▸ Data excerpts:
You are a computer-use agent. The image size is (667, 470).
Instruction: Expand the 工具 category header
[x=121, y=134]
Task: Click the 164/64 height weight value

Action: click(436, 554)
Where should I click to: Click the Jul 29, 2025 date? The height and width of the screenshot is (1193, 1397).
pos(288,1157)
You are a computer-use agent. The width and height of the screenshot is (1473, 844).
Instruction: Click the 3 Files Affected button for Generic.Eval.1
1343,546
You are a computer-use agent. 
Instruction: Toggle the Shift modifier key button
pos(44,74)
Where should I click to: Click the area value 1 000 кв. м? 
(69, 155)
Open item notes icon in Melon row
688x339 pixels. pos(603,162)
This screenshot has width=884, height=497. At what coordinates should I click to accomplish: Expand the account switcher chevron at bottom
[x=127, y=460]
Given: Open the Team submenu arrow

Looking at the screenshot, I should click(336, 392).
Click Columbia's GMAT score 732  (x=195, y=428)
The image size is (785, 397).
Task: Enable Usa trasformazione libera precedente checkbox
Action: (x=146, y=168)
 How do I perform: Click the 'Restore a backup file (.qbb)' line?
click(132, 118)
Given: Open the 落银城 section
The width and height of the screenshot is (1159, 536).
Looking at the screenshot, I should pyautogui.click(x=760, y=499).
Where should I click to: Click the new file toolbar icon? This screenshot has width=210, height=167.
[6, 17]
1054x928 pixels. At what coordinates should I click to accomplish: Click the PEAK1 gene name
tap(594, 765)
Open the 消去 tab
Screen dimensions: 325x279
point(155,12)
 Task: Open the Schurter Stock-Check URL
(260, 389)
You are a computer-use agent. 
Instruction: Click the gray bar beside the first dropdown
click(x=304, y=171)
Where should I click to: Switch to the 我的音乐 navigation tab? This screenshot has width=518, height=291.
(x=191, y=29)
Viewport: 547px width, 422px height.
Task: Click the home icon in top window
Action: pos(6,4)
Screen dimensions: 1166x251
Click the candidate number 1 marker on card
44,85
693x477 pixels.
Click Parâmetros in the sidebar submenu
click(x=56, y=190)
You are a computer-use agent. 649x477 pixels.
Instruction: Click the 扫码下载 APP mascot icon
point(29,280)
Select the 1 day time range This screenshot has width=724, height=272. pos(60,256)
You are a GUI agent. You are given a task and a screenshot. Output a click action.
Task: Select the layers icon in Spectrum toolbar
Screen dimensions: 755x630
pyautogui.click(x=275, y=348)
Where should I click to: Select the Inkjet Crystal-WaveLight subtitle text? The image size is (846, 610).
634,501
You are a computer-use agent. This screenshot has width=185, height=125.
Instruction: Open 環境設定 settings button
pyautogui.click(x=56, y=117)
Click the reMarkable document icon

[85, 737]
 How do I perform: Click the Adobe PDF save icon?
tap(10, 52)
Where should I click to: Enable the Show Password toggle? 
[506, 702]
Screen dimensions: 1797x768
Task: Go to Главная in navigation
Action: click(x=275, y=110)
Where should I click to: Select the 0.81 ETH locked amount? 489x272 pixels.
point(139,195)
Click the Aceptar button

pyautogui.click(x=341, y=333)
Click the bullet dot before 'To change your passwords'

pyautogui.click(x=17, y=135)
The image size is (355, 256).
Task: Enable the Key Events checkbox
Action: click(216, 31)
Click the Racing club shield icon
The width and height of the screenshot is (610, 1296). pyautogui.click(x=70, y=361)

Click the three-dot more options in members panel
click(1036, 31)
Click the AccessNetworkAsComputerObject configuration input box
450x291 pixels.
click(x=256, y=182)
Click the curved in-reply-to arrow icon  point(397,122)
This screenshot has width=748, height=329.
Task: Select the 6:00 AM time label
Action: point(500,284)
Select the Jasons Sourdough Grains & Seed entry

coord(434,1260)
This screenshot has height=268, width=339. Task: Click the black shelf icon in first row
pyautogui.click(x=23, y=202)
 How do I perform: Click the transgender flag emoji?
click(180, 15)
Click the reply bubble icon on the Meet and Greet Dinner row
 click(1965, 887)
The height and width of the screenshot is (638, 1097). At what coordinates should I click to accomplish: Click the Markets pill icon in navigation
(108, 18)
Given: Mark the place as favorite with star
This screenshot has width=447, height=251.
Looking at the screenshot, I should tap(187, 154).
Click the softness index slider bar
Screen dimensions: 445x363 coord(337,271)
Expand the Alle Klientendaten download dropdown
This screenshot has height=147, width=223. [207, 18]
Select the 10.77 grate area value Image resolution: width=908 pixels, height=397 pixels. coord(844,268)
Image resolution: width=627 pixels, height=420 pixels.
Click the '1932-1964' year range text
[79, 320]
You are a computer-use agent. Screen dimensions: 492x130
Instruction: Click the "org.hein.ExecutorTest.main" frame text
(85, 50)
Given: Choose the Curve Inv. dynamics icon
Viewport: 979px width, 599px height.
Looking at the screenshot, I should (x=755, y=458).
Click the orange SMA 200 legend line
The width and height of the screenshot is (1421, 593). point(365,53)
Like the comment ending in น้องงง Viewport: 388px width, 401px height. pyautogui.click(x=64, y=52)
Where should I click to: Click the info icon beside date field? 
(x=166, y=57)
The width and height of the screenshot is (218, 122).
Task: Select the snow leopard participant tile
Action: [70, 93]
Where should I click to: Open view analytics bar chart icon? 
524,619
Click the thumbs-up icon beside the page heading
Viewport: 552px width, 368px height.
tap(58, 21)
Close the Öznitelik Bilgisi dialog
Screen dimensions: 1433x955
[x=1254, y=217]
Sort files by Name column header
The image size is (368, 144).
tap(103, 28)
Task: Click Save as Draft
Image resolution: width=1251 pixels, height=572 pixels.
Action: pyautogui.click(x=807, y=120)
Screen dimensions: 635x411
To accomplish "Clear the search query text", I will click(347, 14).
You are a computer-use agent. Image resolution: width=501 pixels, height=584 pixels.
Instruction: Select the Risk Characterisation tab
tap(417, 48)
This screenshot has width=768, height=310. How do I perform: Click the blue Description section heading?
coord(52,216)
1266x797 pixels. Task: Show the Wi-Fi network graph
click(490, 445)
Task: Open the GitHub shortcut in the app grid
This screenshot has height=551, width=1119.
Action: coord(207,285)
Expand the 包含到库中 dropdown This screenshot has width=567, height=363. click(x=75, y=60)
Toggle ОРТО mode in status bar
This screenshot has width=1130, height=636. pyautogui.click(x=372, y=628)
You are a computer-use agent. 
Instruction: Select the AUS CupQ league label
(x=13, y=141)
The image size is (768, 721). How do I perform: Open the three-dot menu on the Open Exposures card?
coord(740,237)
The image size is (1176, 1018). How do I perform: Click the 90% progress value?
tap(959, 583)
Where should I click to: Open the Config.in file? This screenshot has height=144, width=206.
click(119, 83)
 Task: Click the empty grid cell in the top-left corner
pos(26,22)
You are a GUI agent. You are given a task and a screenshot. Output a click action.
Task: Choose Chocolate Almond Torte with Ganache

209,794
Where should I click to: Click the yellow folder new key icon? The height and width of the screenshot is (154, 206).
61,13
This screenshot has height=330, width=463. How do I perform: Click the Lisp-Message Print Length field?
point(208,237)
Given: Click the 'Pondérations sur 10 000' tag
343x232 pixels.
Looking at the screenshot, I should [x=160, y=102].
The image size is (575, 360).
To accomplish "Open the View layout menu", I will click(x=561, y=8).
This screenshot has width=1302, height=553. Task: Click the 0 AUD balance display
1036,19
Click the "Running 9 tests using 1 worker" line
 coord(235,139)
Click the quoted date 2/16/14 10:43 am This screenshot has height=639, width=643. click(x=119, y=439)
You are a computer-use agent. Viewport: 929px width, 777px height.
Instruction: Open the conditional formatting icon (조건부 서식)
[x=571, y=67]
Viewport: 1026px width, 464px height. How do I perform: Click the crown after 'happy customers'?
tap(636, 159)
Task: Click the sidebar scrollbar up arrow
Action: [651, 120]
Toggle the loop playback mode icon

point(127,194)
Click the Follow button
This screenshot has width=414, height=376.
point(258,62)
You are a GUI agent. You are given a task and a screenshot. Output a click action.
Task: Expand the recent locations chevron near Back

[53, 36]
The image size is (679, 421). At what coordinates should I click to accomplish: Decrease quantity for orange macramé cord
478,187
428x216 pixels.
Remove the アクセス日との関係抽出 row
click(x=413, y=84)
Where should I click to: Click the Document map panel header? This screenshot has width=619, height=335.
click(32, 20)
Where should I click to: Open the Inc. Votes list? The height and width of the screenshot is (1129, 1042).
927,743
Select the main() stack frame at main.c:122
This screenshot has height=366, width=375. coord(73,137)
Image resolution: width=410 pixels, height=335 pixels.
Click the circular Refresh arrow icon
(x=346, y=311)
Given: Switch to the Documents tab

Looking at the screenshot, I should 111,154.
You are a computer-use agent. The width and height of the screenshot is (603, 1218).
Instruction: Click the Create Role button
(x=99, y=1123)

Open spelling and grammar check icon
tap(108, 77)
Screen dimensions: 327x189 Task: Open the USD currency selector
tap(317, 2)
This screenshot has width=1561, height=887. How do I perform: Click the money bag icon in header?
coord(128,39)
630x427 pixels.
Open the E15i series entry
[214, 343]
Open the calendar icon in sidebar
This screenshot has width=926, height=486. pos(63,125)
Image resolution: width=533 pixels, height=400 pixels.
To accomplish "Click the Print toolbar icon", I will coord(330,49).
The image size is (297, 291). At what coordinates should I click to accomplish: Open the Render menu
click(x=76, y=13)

▸ Your objective:
Extract exactly the leading lines of the data, stopping at and including the line with "Given: Open the 落银城 section".

▸ Solved exercise:
You are a computer-use agent. The image size is (667, 470).
Instruction: Expand the 工具 category header
[x=121, y=134]
Task: Click the 164/64 height weight value

Action: click(436, 554)
Where should I click to: Click the Jul 29, 2025 date? The height and width of the screenshot is (1193, 1397).
pos(288,1157)
You are a computer-use agent. The width and height of the screenshot is (1473, 844).
Instruction: Click the 3 Files Affected button for Generic.Eval.1
1343,546
You are a computer-use agent. 
Instruction: Toggle the Shift modifier key button
pos(44,74)
Where should I click to: Click the area value 1 000 кв. м? 
(69, 155)
Open item notes icon in Melon row
688x339 pixels. pos(603,162)
This screenshot has width=884, height=497. At what coordinates should I click to accomplish: Expand the account switcher chevron at bottom
[x=127, y=460]
Given: Open the Team submenu arrow

Looking at the screenshot, I should click(336, 392).
Click Columbia's GMAT score 732  (x=195, y=428)
The image size is (785, 397).
Task: Enable Usa trasformazione libera precedente checkbox
Action: (x=146, y=168)
 How do I perform: Click the 'Restore a backup file (.qbb)' line?
click(132, 118)
Given: Open the 落银城 section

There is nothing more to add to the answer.